- Material -
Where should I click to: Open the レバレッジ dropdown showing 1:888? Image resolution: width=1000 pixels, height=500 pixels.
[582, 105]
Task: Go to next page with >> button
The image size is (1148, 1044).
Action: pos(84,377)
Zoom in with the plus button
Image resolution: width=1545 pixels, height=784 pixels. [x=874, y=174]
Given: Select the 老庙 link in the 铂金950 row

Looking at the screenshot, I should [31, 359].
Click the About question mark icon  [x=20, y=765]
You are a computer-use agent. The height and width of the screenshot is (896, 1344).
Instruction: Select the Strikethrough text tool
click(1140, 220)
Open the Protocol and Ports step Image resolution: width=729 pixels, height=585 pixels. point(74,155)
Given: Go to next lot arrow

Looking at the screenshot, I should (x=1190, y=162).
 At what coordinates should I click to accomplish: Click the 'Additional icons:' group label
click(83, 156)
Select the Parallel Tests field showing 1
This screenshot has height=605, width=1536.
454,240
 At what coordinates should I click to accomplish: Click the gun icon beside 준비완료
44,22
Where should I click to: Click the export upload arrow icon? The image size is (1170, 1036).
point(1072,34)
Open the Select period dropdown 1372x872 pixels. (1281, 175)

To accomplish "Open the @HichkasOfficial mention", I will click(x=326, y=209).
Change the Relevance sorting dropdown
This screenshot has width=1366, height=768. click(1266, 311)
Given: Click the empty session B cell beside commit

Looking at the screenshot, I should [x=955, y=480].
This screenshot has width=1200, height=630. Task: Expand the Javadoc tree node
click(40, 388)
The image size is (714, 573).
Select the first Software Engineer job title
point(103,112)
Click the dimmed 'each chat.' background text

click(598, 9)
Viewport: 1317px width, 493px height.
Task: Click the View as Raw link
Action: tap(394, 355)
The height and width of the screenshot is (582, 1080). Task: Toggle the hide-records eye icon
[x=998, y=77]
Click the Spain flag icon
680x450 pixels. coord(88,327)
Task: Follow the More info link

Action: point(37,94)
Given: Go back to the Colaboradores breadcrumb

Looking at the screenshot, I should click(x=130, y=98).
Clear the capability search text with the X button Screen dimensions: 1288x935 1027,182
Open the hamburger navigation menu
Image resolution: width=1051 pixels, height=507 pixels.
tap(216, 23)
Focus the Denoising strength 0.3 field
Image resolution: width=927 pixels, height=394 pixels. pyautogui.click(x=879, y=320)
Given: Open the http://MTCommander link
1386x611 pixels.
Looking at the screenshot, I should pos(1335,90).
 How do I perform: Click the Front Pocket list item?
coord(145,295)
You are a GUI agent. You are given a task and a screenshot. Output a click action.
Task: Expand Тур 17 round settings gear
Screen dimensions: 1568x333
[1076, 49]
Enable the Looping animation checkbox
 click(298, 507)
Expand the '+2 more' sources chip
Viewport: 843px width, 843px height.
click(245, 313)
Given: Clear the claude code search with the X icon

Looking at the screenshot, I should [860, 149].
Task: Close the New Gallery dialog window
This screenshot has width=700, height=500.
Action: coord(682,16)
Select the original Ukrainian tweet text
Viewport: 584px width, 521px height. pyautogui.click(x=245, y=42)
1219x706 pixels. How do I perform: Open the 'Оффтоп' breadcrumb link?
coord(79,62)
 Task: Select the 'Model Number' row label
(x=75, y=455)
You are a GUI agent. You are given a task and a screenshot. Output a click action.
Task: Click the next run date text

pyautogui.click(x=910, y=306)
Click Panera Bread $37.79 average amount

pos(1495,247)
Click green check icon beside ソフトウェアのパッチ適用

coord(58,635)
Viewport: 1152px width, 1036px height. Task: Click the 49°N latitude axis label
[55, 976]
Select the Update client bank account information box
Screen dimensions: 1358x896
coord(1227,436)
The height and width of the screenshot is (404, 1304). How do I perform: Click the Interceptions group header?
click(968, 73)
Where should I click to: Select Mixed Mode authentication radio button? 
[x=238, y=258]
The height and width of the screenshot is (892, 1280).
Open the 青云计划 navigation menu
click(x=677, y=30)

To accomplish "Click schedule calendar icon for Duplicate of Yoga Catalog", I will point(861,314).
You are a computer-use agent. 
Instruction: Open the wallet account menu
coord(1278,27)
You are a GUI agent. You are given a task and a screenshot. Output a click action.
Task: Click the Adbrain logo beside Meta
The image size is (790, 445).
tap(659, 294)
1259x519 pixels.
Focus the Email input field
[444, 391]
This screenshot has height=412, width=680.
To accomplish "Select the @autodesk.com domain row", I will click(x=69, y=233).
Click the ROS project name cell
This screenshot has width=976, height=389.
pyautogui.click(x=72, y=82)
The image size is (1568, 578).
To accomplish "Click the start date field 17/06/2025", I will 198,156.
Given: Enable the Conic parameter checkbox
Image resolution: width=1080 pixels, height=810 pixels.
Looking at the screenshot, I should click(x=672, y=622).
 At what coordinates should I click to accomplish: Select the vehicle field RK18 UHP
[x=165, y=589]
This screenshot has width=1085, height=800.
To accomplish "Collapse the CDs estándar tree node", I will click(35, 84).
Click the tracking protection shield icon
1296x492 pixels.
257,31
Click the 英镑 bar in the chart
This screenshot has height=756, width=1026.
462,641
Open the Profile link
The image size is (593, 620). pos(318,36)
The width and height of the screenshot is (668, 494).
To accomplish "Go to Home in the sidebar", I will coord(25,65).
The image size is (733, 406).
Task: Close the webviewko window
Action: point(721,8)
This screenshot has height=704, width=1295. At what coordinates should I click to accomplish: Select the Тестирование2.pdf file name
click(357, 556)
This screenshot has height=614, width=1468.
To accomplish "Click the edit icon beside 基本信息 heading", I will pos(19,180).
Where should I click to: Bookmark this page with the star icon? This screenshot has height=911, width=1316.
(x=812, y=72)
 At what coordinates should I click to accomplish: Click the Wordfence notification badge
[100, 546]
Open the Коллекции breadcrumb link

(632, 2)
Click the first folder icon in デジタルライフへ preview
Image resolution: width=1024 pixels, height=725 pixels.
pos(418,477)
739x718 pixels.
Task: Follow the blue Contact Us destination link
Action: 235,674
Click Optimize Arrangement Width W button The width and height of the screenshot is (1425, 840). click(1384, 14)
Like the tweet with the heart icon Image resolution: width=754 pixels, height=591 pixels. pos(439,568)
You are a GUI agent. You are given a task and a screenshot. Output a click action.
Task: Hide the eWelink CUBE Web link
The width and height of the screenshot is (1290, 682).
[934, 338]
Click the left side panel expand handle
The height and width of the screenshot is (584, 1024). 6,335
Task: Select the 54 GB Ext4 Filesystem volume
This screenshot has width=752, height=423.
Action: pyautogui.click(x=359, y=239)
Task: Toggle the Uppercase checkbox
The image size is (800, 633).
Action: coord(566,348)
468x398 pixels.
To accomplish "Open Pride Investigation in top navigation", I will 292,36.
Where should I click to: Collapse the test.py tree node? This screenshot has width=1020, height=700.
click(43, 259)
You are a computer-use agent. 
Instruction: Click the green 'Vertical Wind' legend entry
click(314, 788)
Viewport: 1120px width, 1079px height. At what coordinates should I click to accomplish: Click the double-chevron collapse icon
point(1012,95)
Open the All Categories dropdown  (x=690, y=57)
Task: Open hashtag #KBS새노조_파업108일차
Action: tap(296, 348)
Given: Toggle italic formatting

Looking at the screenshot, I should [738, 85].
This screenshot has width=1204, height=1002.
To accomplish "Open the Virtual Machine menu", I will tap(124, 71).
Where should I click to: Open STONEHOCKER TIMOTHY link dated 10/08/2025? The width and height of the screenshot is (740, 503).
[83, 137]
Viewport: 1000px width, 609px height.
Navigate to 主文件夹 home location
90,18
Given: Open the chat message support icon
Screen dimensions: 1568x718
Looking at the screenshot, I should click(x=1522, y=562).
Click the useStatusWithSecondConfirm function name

- O que fazer -
Extraia dos registros acima todas as linhas que contêm a palavra "checkbox".

- Resultado -
Enable the Looping animation checkbox
Given: Enable the Conic parameter checkbox
Task: Toggle the Uppercase checkbox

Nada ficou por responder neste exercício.